**Task requirements:** Quote exactly the lines running from the line with "This screenshot has width=842, height=504." to the end of the entries, including both, and nothing else.

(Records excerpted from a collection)
+++++

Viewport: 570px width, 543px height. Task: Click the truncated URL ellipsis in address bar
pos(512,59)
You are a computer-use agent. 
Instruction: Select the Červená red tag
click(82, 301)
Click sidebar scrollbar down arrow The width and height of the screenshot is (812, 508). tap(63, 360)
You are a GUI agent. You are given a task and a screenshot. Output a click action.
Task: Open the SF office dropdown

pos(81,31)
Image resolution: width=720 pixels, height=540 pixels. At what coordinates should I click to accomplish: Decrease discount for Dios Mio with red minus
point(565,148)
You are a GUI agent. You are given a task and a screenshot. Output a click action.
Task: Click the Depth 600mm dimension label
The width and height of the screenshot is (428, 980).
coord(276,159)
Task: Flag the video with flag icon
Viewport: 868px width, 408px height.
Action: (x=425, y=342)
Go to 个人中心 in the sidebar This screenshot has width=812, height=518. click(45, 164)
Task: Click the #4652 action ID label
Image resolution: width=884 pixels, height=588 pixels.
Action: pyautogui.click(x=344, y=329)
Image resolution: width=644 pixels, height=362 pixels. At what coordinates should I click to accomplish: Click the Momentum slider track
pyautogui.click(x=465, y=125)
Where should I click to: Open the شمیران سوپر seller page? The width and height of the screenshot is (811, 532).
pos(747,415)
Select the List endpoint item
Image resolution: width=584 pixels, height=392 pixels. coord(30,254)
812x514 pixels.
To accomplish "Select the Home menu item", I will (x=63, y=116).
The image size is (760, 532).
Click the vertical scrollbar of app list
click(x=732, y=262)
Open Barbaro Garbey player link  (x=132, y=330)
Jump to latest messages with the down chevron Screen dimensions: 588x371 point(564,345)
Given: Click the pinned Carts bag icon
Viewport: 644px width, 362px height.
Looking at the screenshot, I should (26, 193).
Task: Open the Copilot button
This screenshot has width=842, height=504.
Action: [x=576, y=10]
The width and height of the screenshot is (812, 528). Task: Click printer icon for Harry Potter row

+++++

**Exercise output:**
This screenshot has width=842, height=504.
Action: [x=576, y=10]
The width and height of the screenshot is (812, 528). Task: Click printer icon for Harry Potter row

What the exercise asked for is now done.